Adding perspective to the RFS2 lawsuits

March 31, 2010

BY Ron Kotrba

A few weeks ago some of you may recall that I wrote a couple of blog posts on the Iowa B5 mandate-which, by the way is on hold until the next session since the legislature recently adjourned-and in those posts I pointed out how dirty the oil companies and trucking firms were playing in Iowa's great intrastate debate. And how they speak out of both sides of their mouths by saying they support renewable fuels like biodiesel and ethanol, clearly taking advantage of the public relations benefits alternative fuels provides them, yet at the same time vigorously opposing biofuel mandates.

On the federal level, immediately after U.S. EPA published the final RFS2 rule on March 26, both the American Petroleum Institute and the National Petrochemical and Refiners Association filed lawsuits against EPA on what appears to be the retroactive aspect of the rule. For biomass-based diesel this means the oil lobby and its constituents do not like the fact that 2009 obligations to blend 500 million gallons of biodiesel weren't overlooked but, in fact, they were upheld by EPA. The entire rule is retroactive back to Jan. 1, 2010. API calls this "unreasonable," "unlawful," and "unfair."

The organizations state that this lawsuit is not challenging the overall standard, just the retroactive part.
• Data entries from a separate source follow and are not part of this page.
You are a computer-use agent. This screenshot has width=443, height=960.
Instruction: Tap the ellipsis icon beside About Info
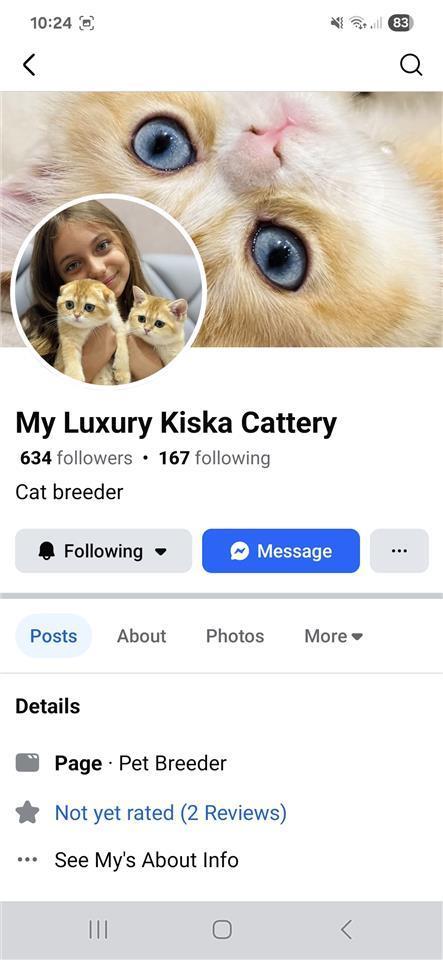click(x=27, y=860)
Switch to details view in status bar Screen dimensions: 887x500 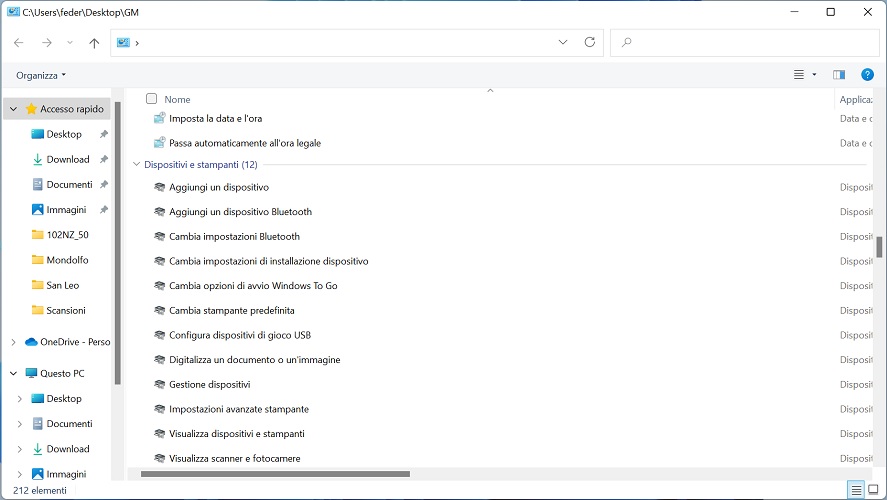tap(855, 490)
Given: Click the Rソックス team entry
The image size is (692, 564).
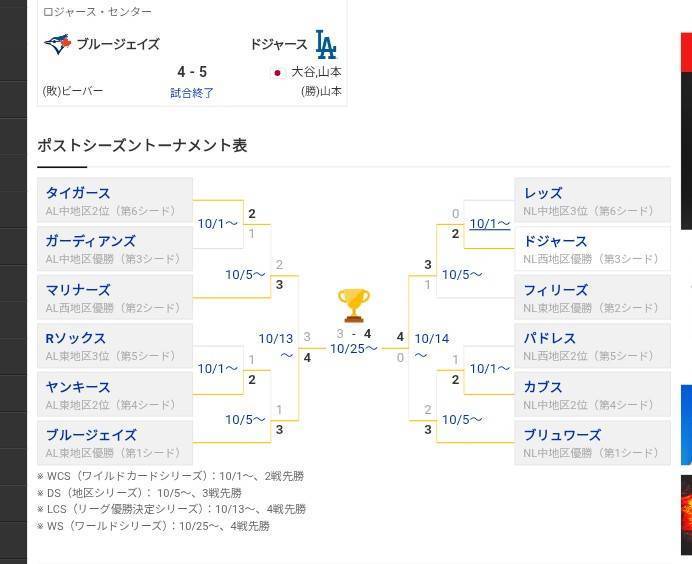Looking at the screenshot, I should 76,338.
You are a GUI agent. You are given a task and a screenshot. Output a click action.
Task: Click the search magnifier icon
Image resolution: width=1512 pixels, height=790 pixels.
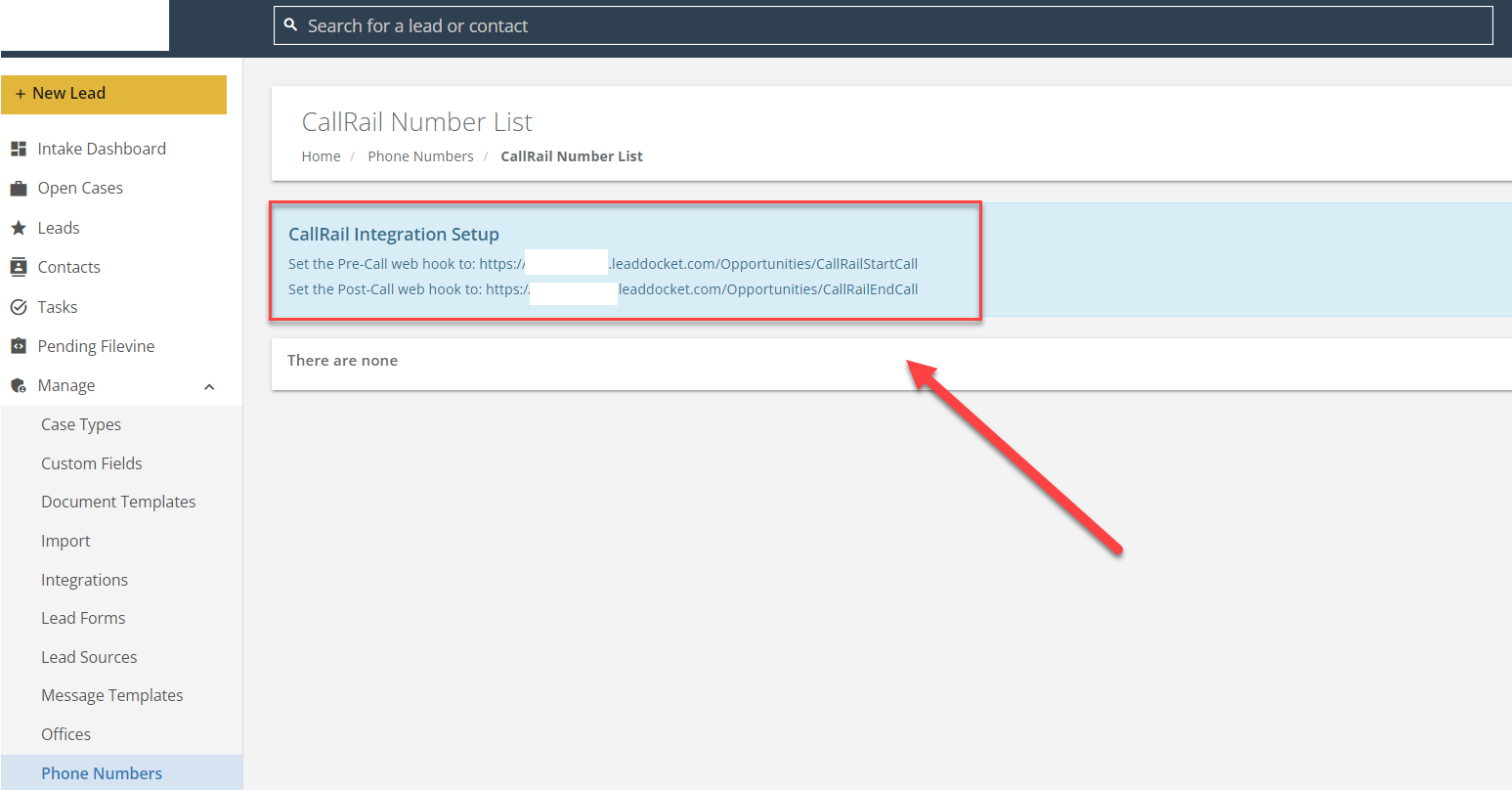(290, 23)
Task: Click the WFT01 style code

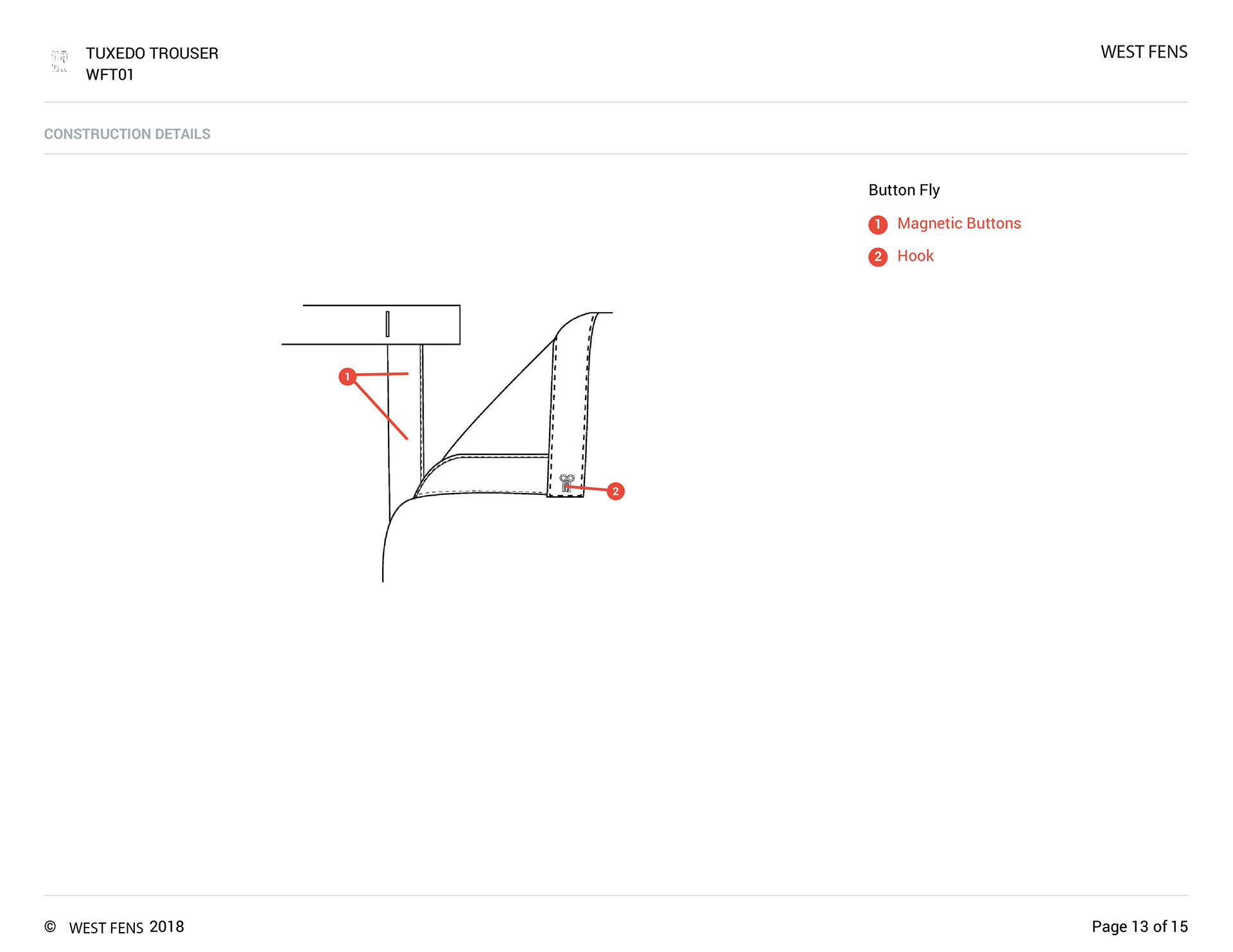Action: coord(110,75)
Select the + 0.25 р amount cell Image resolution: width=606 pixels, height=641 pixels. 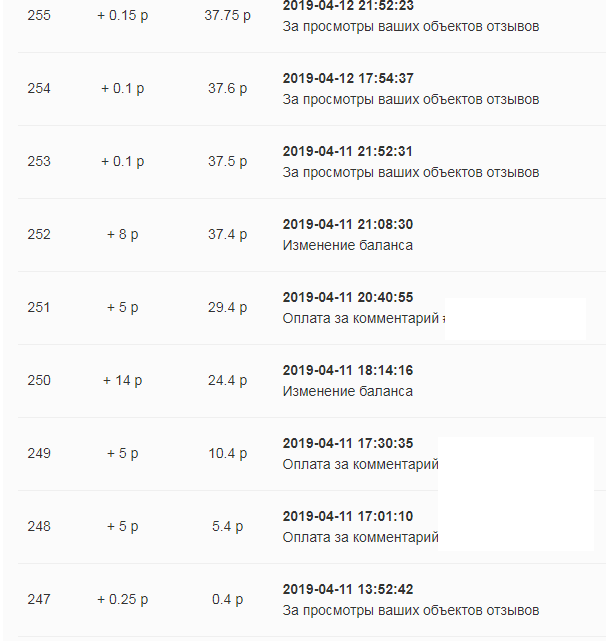click(x=122, y=600)
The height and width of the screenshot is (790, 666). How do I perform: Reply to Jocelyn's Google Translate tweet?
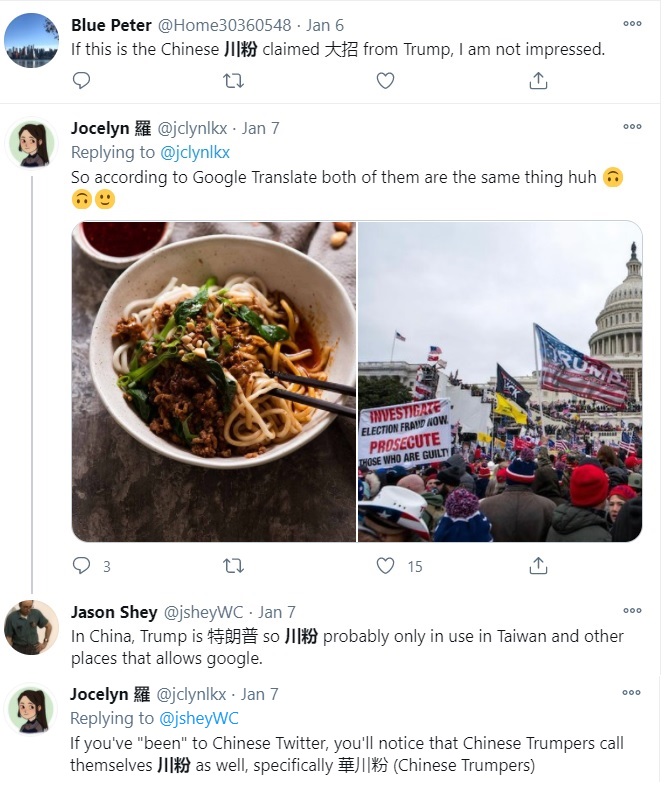[x=82, y=566]
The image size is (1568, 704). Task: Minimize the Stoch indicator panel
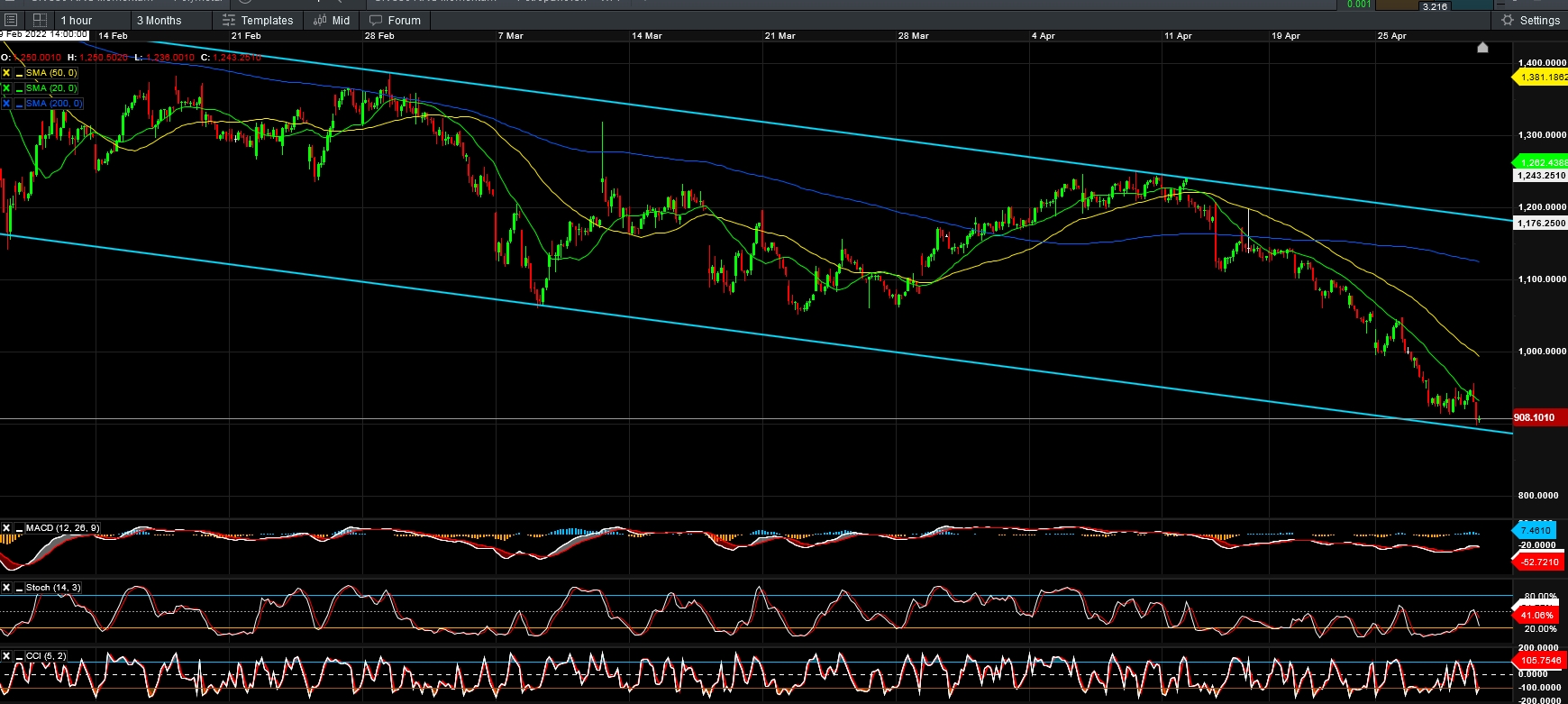19,588
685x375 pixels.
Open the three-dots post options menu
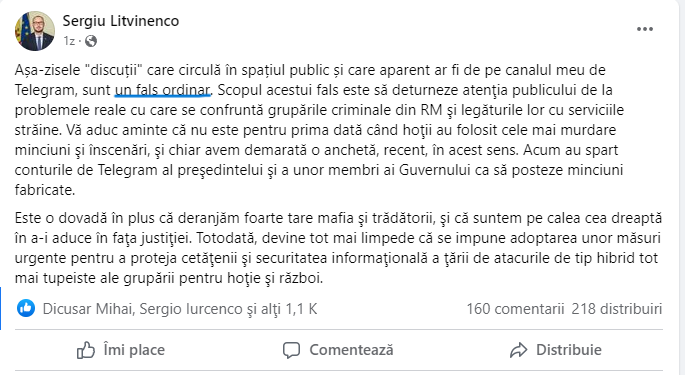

The argument appears to be, EPA missed its deadlines set forth by Congress by a year and a half and "does not give the Agency license to impose retroactively additional compliance burdens on obligated parties."

All we in the biodiesel industry have been hearing is how, even though the standard for biomass-based diesel this year is 1.15 billion gallons (2009+2010 mandated volumes), the actual amount necessary to be blended this year is significantly lower due to the fact that blended volumes or RINs from 2009 can count toward this year's requirements, and retired RINs that were not eligible under the RFS1 program (e.g., off-road, etc.) can be revived and put toward obligated parties' requirements this year; in addition to being able to carry forward up to 20 percent of RINs from 2008. So my question is, if obligated parties already have a jump on meeting this year's mandate with all of these flexibilities, why are they filing suit and crying foul? Does it point to insufficient accounting and paper trails?

For those oil companies that did not keep up pace with biodiesel blending in 2009 or cannot prove that they did, are these lawsuits more about the fear of being required to blend biodiesel now at a much higher cost than a year ago, since the tax credit is in limbo? Surely the oil companies would pass any added cost on to the consumer, but what about those oil companies that are closer to meeting their obligations than others, they would at this point have a competitive advantage over the companies that are scrambling to meet their requirements with higher priced biodiesel and/or higher priced RINs.